## [Texte de l'exercice]
○ ○ ○ ○ ○ ○ ○
Vous étiez liée avec sa principale conseillère, magistrat comme vous,
Marie-France Garaud. Un magazine féminin publie un article sur un éventuel et
imaginaire gouvernement de femmes. Sur ce podium virtuel, à la surprise, il
faut le dire, de beaucoup, et d'abord de vous-même, vous étiez propulsée au
poste de Premier ministre.
Un soir, à un dîner chez des amis, où se fait sentir
une certaine ironie à l'égard de l'improbable journalisme féminin et de ses
vaticinations, le téléphone sonne. La maîtresse de maison vous fait un signe :
c'est pour vous. Au bout du fil, Jacques Chirac qui vient d'être désigné comme
Premier ministre par Giscard. Il vous offre d'entrer dans son gouvernement que
le président Giscard d'Estaing, en novateur, souhaite aussi large que possible.
Vous n'hésitez pas longtemps. Vous devenez ministre de la Santé. Vous êtes la
seule femme ministre : Françoise Giroud, avec qui vous entretiendrez des
relations qui ne seront pas toujours chaleureuses, est secrétaire d'État à la
Condition féminine.
Il y a un homme, dont les idées politiques ne se
confondent pas toujours avec les vôtres, avec qui vous allez vous entendre
aussitôt : c'est le confident fidèle de Giscard, c'est le ministre de
l'Intérieur, c'est le véritable Premier ministre bis de votre gouvernement :
Michel Poniatowski. Il a été ministre de la Santé dans le dernier gouvernement
Pompidou - qui était dirigé par Pierre Messmer dont vous venez de retracer
l'héroïsme, la grandeur, les tourments et l'attachement à cette Légion
étrangère qui, le matin de ses obsèques, défilera en silence, dans la cour des
Invalides : il avait demandé - quelle leçon ! - qu'aucun discours ne fût
prononcé.
○ ○ ○ ○ ○ ○ ○
## [Données à examiner]

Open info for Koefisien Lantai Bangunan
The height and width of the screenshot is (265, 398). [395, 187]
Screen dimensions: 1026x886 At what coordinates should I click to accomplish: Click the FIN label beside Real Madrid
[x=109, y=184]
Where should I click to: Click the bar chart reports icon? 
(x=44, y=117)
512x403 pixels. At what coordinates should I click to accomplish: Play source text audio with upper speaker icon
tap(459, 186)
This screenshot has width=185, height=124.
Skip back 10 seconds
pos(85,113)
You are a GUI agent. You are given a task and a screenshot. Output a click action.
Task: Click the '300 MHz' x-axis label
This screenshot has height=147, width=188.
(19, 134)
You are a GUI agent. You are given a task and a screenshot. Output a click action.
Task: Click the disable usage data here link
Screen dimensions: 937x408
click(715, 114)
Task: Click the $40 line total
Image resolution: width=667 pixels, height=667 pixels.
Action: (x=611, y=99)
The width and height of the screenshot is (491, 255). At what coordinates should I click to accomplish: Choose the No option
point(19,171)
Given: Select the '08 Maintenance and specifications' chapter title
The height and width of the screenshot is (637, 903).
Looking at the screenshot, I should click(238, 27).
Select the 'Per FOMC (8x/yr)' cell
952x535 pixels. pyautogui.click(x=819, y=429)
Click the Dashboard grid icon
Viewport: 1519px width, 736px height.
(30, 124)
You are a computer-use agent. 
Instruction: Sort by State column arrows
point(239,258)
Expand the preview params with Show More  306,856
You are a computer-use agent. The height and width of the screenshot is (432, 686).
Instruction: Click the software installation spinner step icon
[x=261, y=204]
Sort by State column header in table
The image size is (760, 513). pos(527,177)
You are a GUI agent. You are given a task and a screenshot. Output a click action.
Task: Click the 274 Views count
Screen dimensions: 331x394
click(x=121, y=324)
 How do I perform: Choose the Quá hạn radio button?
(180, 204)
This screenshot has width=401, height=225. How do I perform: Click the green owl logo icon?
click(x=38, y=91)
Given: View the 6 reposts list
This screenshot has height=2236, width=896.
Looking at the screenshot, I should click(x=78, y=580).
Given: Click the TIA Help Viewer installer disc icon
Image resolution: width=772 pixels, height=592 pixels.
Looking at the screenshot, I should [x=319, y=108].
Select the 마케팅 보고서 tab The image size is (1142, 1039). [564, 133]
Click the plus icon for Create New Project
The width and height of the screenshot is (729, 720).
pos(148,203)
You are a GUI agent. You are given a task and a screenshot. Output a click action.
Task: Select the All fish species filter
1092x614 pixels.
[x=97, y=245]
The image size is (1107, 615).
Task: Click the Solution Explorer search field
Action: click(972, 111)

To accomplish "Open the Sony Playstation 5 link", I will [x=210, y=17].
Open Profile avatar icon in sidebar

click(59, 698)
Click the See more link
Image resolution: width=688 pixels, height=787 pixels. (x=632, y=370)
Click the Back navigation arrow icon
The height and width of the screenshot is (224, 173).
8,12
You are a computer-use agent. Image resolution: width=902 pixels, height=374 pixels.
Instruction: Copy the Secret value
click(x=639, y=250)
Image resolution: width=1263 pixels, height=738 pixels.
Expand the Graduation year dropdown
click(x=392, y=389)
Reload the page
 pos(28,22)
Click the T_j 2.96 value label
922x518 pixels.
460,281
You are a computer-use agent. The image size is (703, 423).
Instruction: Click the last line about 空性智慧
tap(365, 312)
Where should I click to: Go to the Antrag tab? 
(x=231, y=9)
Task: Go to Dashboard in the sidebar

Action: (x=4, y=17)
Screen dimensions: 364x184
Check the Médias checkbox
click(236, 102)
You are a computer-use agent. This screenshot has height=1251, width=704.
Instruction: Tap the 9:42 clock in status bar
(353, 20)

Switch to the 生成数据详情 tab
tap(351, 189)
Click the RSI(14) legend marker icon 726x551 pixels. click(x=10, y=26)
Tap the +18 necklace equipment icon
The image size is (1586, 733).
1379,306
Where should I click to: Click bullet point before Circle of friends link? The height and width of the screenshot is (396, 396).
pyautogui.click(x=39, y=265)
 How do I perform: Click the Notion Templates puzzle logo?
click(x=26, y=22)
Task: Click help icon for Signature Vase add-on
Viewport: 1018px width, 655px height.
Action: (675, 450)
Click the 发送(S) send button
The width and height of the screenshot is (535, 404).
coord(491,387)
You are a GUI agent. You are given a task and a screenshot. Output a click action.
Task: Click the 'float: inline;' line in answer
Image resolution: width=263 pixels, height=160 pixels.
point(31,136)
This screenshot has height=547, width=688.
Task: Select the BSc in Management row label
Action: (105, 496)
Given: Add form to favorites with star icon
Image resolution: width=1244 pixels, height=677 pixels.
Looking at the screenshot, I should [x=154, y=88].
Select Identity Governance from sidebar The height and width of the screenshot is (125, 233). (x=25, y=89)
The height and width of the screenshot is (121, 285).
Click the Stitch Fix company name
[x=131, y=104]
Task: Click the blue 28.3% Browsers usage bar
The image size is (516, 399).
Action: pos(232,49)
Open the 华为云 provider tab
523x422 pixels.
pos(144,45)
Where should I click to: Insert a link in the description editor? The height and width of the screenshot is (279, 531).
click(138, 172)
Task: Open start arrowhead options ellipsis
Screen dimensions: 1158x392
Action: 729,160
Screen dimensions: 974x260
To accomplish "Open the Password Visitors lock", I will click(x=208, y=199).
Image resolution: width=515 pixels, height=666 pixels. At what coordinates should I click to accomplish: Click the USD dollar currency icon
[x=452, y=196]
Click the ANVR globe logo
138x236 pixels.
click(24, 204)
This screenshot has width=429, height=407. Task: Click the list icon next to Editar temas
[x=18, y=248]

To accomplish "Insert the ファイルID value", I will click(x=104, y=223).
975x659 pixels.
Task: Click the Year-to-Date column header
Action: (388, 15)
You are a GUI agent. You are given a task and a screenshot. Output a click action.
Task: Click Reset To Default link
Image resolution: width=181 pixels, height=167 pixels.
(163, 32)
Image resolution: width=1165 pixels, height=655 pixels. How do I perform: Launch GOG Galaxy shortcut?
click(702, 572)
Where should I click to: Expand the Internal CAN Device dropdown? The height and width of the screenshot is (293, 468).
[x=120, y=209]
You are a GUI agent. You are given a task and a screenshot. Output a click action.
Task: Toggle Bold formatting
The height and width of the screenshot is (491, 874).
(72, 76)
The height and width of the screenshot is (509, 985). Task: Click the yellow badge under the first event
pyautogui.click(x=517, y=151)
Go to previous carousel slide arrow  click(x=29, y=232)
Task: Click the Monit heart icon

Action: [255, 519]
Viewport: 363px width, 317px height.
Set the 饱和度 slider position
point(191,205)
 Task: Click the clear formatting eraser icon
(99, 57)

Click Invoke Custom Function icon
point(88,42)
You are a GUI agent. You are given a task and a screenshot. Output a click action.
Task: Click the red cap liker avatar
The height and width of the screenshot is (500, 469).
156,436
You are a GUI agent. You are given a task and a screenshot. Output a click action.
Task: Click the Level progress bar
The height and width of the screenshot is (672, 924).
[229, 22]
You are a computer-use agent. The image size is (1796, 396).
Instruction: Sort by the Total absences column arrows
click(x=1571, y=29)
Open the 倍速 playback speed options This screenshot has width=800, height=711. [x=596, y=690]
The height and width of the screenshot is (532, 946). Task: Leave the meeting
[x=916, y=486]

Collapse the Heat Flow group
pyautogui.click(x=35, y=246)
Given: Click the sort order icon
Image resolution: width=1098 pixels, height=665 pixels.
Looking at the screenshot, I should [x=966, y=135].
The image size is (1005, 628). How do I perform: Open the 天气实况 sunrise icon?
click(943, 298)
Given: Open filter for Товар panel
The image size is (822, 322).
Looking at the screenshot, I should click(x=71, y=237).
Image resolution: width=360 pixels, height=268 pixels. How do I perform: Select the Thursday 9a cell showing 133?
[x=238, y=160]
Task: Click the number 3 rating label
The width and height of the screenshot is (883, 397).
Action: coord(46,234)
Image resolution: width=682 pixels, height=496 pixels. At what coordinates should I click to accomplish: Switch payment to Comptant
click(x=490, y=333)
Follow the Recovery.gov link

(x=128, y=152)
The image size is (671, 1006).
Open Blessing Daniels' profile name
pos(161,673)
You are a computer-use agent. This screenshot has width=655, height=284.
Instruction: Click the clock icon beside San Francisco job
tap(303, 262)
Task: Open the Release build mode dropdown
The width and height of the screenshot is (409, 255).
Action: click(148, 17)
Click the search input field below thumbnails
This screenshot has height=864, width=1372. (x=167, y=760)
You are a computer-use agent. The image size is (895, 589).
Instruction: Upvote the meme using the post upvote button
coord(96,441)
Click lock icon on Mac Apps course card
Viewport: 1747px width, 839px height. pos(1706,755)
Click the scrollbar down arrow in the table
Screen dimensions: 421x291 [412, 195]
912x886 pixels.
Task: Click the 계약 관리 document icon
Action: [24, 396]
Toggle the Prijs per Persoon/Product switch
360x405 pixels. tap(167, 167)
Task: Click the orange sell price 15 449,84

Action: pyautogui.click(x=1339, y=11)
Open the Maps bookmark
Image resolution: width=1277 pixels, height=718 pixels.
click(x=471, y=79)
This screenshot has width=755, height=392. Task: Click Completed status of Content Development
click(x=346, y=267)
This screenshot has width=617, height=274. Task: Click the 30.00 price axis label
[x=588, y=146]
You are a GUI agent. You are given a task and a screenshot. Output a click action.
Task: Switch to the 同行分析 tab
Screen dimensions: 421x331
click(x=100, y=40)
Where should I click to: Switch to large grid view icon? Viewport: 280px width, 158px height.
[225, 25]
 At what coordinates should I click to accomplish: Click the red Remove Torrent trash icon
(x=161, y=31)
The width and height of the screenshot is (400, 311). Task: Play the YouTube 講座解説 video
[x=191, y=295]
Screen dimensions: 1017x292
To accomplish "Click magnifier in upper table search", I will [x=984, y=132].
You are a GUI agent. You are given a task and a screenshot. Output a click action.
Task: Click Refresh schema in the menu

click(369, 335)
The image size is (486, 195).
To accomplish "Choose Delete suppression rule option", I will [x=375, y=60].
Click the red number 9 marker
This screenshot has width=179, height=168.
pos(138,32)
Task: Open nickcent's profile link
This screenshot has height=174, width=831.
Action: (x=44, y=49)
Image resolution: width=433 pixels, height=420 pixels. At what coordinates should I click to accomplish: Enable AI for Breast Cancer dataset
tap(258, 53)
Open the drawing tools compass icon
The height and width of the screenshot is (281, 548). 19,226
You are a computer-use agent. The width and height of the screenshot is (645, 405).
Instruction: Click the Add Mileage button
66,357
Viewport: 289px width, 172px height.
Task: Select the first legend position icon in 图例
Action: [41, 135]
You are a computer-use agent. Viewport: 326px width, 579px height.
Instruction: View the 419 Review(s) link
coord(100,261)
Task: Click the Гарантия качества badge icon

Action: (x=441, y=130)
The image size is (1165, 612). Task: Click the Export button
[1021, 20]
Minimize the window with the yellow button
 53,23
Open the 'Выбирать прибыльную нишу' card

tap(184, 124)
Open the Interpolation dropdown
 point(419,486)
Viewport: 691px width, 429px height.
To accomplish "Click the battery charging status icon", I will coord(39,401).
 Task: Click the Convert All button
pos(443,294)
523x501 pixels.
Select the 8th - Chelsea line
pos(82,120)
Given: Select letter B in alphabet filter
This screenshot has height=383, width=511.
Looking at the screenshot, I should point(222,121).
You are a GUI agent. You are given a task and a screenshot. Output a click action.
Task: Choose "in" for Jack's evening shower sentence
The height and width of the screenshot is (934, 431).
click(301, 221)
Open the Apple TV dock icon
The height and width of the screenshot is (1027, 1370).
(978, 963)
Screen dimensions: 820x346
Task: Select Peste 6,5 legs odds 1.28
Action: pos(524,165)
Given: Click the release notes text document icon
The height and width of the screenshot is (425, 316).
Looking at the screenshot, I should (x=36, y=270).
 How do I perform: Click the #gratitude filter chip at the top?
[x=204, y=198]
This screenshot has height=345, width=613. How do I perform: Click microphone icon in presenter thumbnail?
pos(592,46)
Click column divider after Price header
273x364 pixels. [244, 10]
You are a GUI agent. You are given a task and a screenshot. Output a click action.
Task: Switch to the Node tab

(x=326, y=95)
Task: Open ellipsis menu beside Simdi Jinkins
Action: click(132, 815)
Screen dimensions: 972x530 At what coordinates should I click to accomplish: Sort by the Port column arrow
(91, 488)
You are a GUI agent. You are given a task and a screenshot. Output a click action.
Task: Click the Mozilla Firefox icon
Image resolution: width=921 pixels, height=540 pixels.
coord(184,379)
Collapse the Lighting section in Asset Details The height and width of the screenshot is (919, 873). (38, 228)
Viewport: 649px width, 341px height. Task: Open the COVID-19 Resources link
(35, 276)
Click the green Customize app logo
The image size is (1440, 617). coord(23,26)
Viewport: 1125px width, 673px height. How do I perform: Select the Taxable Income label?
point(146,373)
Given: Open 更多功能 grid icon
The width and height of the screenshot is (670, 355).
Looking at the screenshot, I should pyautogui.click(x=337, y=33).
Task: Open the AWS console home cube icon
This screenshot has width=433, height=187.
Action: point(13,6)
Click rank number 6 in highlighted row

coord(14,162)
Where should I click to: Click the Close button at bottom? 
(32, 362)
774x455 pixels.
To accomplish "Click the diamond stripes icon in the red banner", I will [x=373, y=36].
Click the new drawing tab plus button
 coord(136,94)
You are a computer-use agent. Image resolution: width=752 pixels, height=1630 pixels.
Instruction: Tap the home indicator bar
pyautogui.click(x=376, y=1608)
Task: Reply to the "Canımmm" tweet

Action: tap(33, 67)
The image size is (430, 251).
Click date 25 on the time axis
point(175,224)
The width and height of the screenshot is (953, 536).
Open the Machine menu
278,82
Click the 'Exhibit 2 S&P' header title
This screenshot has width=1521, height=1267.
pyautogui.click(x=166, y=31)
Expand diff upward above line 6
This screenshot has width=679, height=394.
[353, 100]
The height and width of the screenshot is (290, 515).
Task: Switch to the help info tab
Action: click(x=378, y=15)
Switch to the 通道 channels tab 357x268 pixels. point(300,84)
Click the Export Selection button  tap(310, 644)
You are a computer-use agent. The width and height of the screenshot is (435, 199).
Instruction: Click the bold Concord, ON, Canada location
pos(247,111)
○ ○ ○ ○ ○ ○ ○
## [Consigne]
Poursuivez le texte sur l'arrivée au ministère de la Santé à partir de sa dernière phrase. Les données ci-dessus viennent d'une autre source que le texte.

## [Résultat de l'exercice]
C'est Michel Poniatowski qui vous parle le premier
d'un problème urgent et grave : l'avortement clandestin. On pouvait imaginer
que cette question relevât du ministère de la Justice. Mais le nouveau garde
des Sceaux, Jean Lecanuet, pour désireux qu'il fût de traiter cette affaire,
n'était pas convaincu de l'urgence du débat. C'est vous que le président de la
République et le Premier ministre vont charger de ce dossier écrasant.
Depuis plusieurs années, la situation de l'avortement
clandestin en France devenait intenable. L'avortement est toujours un drame.
Avec la vieille loi de 1920 qui était encore en vigueur, il devenait une
tragédie. Un film de Claude Chabrol s'était inspiré de l'exécution « pour
l'exemple », sous le régime de Vichy, de Marie-Louise Giraud, blanchisseuse à
Cherbourg. En 1972, une mineure violée avait été poursuivie pour avortement
devant le tribunal de Bobigny. À la suite d'une audience célèbre, Gisèle Halimi
avait obtenu son acquittement. En même temps, pendant que se déroulaient des
histoires plus sordides et plus sinistres les unes que les autres, des trains
et des cars entiers partaient régulièrement pour l'Angleterre ou pour les
Pays-Bas afin de permettre à des femmes des classes aisées de se faire avorter.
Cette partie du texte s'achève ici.